How to complete this task ->
In the records that follow, the lines from the one containing "This screenshot has width=312, height=259." to the one containing "Step to next", inclusive, are to be given again exactly.
[Start of section]
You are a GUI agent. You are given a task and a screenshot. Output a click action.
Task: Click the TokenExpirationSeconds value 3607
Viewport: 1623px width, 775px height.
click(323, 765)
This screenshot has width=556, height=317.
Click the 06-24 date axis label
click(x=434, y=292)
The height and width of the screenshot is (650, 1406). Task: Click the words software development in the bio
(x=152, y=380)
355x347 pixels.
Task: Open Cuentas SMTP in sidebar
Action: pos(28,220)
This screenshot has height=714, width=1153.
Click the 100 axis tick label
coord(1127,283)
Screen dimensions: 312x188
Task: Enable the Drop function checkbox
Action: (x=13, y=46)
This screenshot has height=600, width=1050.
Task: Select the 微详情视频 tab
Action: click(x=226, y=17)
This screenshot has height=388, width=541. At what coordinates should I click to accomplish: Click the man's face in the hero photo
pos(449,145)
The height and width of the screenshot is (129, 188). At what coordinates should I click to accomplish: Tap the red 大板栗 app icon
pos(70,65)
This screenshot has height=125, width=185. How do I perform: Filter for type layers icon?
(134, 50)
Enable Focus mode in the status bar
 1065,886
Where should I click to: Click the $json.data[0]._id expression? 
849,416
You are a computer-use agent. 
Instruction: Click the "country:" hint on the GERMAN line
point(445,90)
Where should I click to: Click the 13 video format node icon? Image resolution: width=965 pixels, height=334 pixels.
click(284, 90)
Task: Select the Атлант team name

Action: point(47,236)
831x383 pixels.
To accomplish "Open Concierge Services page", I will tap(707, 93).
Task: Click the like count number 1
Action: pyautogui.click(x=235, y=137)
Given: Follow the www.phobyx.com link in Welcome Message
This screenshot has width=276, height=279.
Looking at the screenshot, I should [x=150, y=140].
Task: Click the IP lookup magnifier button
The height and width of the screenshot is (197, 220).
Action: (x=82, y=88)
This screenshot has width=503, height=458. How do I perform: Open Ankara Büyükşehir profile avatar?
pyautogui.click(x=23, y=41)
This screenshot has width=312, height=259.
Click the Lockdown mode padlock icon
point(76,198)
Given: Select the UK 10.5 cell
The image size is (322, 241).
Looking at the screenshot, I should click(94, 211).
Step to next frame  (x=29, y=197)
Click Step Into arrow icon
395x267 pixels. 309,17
[End of section]
Answer below ->
This screenshot has width=312, height=259.
Click the Lockdown mode padlock icon
point(76,198)
Given: Select the UK 10.5 cell
The image size is (322, 241).
Looking at the screenshot, I should click(94, 211).
Step to next frame  (x=29, y=197)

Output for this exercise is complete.